--- Prompt ---
With the material below, print exactly the lines between the line holding "Task: Open the AD manager icon in the sidebar" and the line holding "has width=1366, height=896.", inclusive. Add nothing else.

--- Source information ---
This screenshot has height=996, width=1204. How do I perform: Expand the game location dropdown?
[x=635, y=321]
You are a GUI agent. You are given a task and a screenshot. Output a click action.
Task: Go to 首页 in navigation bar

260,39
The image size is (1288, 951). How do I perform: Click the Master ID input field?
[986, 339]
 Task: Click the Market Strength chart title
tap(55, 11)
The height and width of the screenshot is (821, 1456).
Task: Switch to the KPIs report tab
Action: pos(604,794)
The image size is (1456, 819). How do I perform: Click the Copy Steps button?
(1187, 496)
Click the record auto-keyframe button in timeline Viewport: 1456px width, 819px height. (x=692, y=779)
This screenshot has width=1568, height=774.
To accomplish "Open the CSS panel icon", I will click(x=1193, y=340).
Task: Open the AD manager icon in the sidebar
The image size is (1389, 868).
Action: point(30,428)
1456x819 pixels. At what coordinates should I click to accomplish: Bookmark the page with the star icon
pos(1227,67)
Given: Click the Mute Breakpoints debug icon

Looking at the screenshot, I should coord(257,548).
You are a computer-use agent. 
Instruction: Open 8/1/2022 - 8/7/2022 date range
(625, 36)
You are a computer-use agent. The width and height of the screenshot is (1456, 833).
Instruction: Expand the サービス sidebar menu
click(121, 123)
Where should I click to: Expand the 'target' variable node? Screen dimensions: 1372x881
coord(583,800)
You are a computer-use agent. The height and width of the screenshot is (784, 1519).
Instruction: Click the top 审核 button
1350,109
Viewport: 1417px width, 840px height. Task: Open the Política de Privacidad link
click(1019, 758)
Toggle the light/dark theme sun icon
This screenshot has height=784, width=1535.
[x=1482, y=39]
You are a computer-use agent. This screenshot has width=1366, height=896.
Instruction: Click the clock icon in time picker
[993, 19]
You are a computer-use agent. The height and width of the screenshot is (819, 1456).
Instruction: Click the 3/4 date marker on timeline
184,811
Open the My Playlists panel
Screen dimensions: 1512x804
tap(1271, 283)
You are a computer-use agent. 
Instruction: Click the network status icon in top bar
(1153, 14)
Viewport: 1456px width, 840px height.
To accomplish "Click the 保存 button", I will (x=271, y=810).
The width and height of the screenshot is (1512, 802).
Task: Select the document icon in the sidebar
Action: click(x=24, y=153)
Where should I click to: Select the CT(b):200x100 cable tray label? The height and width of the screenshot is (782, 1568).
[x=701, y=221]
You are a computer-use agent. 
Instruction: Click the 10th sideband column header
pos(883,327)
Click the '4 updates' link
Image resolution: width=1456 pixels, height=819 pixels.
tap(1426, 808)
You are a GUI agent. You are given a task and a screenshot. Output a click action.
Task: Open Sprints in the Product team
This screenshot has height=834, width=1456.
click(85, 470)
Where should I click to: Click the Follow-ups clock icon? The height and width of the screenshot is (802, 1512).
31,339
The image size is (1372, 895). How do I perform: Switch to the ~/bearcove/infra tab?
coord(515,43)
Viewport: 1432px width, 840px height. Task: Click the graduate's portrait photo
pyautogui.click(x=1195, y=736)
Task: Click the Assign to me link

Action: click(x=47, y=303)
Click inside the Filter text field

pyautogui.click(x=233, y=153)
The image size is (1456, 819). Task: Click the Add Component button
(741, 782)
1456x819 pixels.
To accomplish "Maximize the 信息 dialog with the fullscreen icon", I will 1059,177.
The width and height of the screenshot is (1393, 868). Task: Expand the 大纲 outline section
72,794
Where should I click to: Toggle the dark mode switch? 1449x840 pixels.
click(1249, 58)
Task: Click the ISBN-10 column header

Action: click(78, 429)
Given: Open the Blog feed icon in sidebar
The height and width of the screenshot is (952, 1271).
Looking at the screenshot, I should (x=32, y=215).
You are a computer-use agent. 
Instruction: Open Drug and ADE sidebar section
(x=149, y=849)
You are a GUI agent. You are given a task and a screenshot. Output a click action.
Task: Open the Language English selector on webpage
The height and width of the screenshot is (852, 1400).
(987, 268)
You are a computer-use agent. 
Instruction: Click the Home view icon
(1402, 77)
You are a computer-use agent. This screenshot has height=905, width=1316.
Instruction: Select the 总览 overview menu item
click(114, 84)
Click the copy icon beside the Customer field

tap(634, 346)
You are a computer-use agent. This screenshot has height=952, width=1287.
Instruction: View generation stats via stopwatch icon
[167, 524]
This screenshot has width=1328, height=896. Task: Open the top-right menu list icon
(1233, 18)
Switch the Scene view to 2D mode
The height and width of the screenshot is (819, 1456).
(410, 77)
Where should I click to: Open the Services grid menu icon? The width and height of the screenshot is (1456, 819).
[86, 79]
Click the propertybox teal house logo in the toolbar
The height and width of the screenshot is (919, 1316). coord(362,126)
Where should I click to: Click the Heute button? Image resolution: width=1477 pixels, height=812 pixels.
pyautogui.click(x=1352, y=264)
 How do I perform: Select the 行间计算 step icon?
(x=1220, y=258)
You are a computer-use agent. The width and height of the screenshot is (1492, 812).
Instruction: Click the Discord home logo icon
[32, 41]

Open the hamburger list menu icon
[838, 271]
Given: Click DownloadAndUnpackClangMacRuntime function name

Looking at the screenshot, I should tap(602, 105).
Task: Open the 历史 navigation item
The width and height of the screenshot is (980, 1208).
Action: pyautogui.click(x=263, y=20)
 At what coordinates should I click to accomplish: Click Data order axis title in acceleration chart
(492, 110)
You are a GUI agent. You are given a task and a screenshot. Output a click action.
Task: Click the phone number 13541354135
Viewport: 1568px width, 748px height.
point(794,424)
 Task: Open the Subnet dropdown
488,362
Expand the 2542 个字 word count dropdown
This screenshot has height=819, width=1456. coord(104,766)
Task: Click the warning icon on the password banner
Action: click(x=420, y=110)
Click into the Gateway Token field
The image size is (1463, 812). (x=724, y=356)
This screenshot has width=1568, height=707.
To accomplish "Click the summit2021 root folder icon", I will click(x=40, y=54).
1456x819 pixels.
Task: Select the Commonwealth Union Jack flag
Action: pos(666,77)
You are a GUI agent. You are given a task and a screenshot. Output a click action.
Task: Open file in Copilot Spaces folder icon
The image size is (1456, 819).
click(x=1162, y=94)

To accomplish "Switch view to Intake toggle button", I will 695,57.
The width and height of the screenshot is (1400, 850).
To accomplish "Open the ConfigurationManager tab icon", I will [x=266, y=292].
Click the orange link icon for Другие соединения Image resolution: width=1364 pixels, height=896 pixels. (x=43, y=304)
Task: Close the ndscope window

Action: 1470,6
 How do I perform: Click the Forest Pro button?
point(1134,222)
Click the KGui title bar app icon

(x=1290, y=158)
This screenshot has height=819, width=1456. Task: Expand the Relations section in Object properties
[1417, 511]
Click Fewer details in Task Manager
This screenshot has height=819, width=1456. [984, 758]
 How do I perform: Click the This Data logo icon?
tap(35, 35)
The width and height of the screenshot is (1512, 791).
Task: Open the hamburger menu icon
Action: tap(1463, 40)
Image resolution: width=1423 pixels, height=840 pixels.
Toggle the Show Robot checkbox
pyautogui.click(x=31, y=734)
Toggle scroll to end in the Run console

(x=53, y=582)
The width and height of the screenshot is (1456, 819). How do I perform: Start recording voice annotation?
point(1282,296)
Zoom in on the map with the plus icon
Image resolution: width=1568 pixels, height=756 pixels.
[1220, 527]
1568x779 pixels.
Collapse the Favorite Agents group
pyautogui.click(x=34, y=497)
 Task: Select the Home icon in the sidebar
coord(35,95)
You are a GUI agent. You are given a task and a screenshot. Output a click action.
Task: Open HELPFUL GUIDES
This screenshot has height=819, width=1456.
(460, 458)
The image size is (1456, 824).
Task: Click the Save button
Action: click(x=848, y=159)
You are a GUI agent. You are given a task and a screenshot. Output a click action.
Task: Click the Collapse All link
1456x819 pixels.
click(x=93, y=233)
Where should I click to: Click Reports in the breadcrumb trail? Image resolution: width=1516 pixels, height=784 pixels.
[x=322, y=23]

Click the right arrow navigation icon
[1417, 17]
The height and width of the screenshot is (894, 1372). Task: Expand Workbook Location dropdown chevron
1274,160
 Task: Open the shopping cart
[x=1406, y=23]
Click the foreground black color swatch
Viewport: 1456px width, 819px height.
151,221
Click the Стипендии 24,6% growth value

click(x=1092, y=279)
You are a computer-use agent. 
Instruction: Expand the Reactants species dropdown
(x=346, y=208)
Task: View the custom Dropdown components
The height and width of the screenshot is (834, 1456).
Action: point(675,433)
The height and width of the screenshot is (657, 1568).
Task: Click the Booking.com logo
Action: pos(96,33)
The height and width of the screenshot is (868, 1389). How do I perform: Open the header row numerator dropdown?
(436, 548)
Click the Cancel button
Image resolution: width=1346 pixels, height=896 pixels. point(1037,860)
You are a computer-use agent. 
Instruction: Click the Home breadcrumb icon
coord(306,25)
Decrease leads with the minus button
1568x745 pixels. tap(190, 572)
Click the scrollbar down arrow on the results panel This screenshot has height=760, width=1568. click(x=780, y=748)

--- Result of the exercise ---
Task: Open the AD manager icon in the sidebar
The image size is (1389, 868).
Action: point(30,428)
1456x819 pixels. At what coordinates should I click to accomplish: Bookmark the page with the star icon
pos(1227,67)
Given: Click the Mute Breakpoints debug icon

Looking at the screenshot, I should coord(257,548).
You are a computer-use agent. 
Instruction: Open 8/1/2022 - 8/7/2022 date range
(625, 36)
You are a computer-use agent. The width and height of the screenshot is (1456, 833).
Instruction: Expand the サービス sidebar menu
click(121, 123)
Where should I click to: Expand the 'target' variable node? Screen dimensions: 1372x881
coord(583,800)
You are a computer-use agent. The height and width of the screenshot is (784, 1519).
Instruction: Click the top 审核 button
1350,109
Viewport: 1417px width, 840px height. Task: Open the Política de Privacidad link
click(1019, 758)
Toggle the light/dark theme sun icon
This screenshot has height=784, width=1535.
[x=1482, y=39]
You are a computer-use agent. This screenshot has width=1366, height=896.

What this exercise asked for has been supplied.